* Supplied entries
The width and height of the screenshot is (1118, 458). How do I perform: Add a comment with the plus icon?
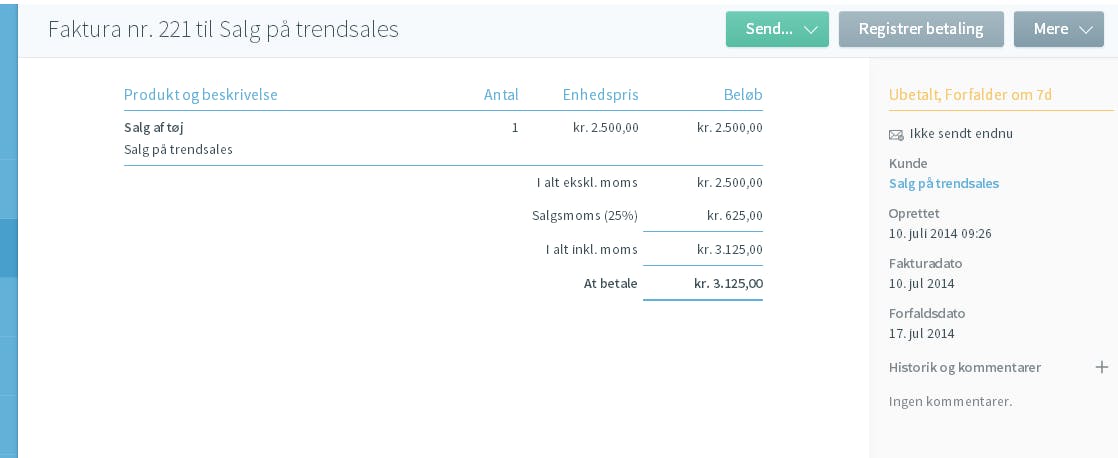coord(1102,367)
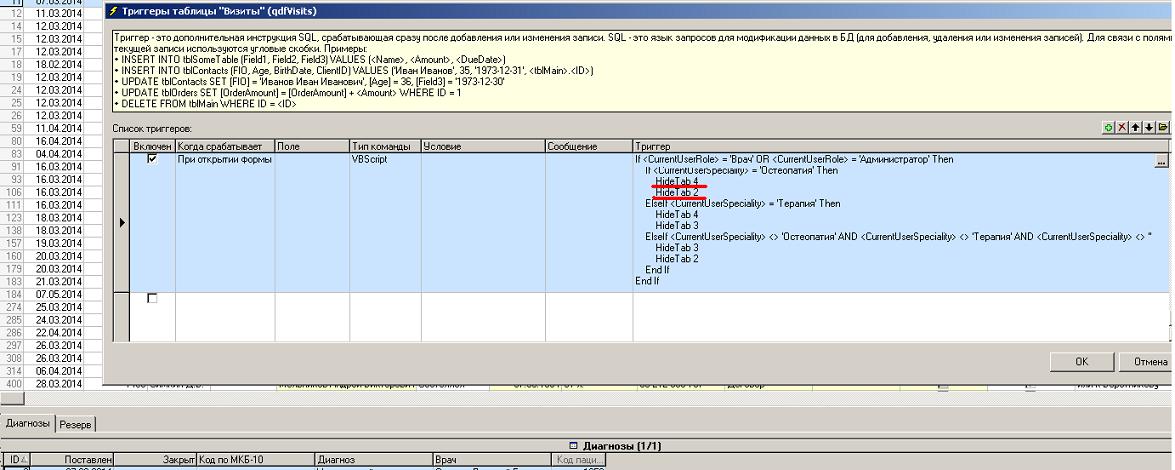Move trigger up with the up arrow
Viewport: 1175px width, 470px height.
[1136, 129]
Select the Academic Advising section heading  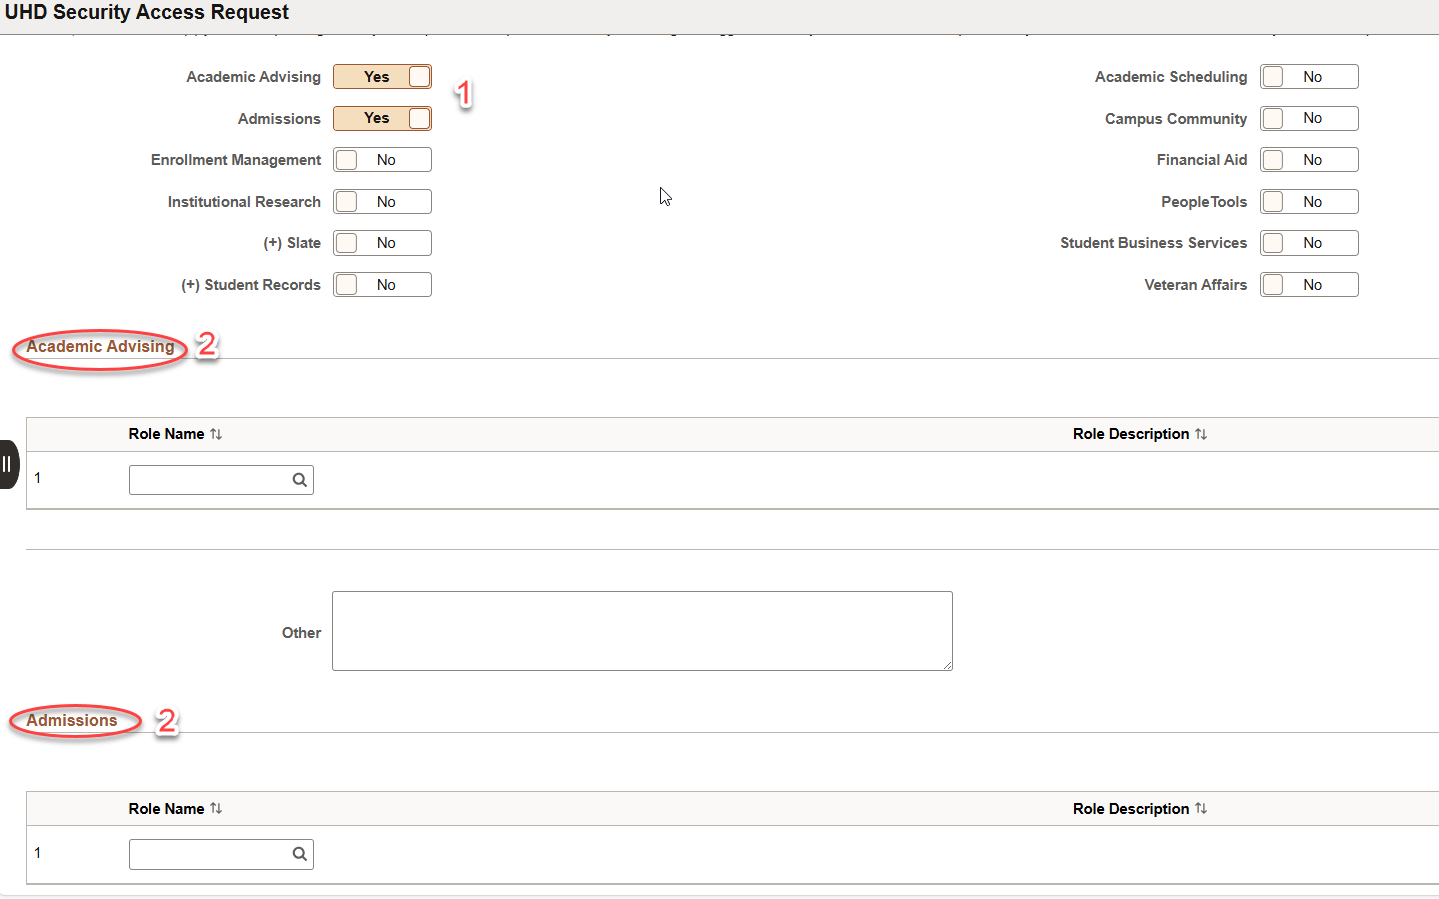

==

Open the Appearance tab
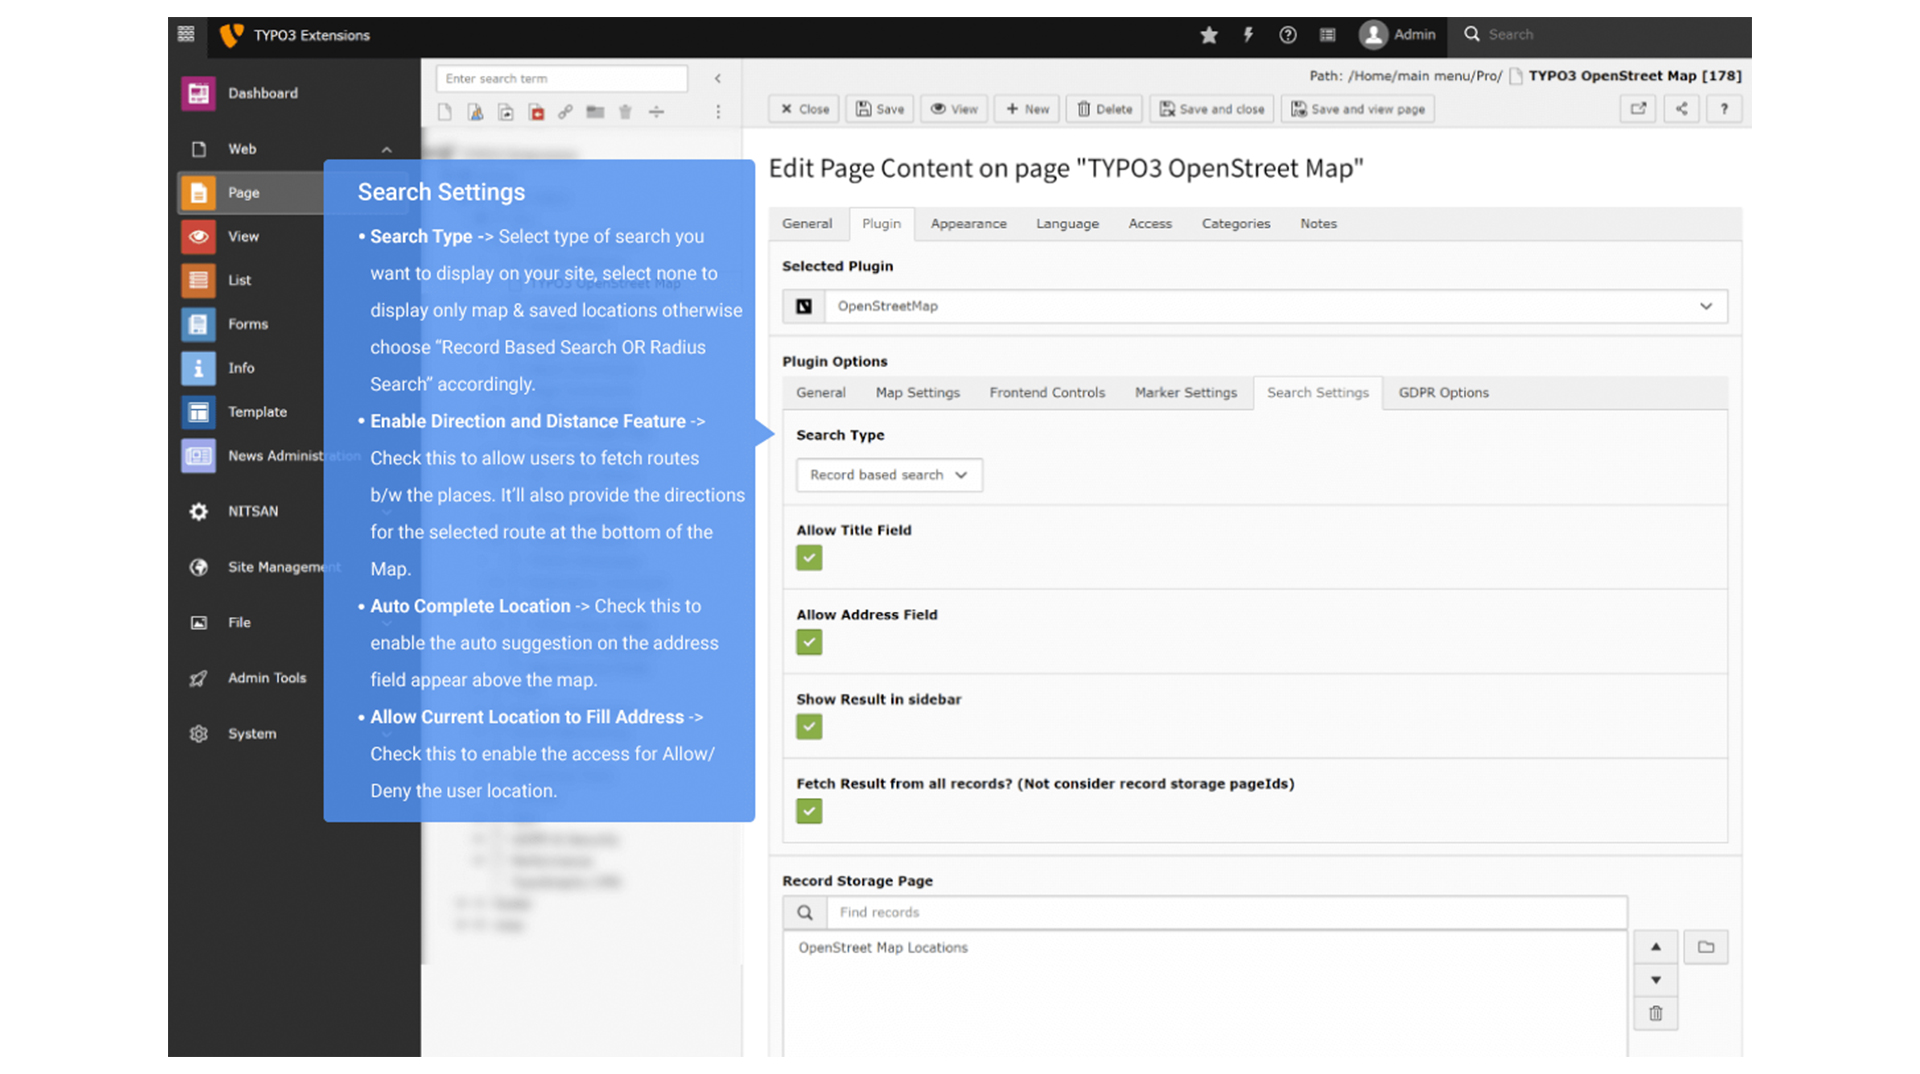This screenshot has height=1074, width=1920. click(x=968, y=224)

--

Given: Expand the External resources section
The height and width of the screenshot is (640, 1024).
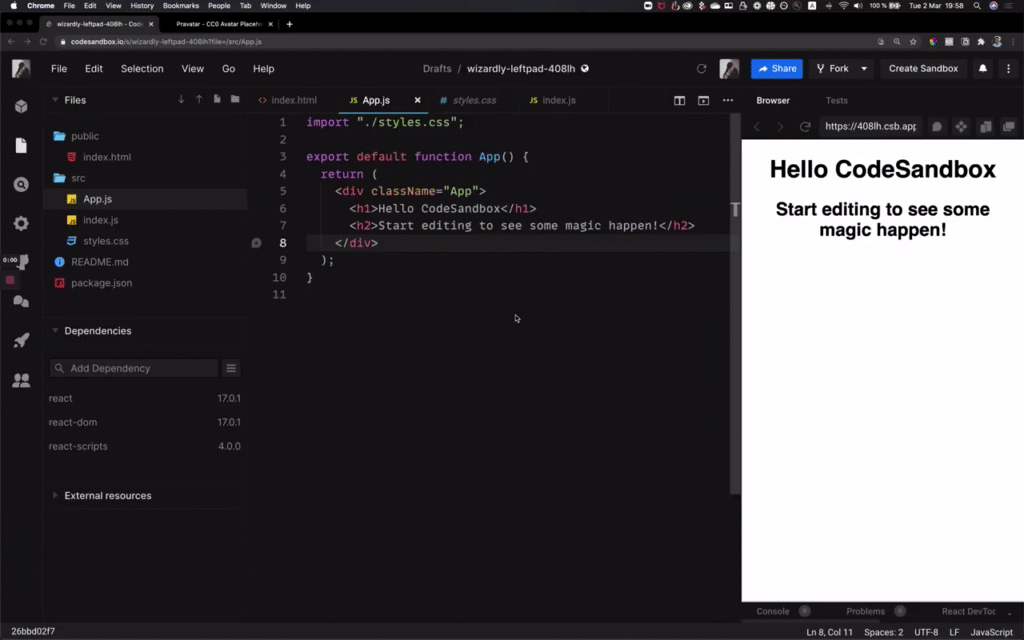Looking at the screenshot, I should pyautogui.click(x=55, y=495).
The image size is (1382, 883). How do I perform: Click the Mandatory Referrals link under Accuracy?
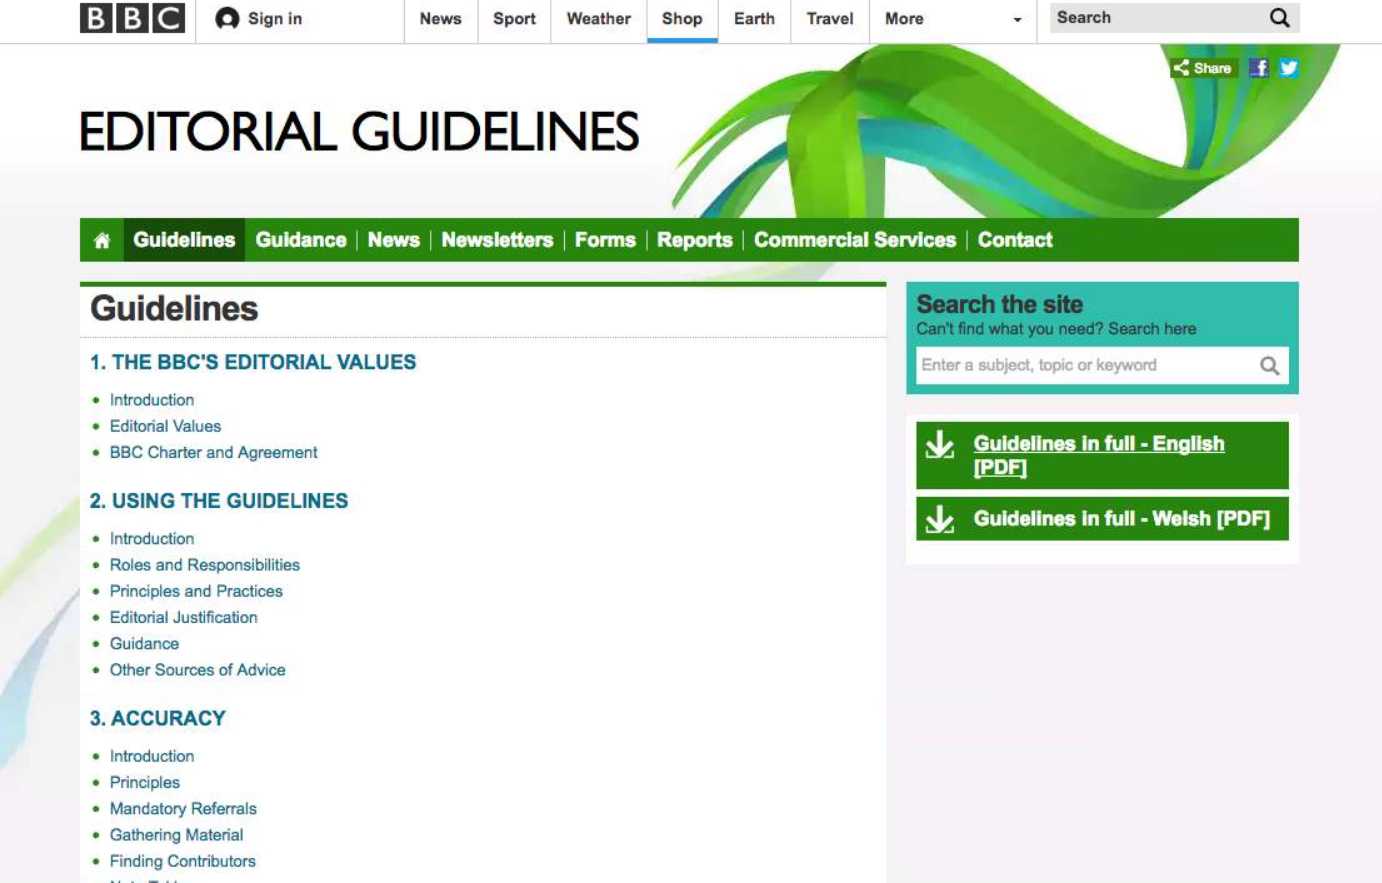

* Brief
Would you set down only the lines above from the line with "The width and" to the line with "Select the Academic", both included, exactly as they stand and without the pictures?

* Response for this exercise
The width and height of the screenshot is (1118, 458). How do I perform: Add a comment with the plus icon?
coord(1102,367)
Move trigger up with the up arrow
Viewport: 1175px width, 470px height.
[1136, 129]
Select the Academic Advising section heading  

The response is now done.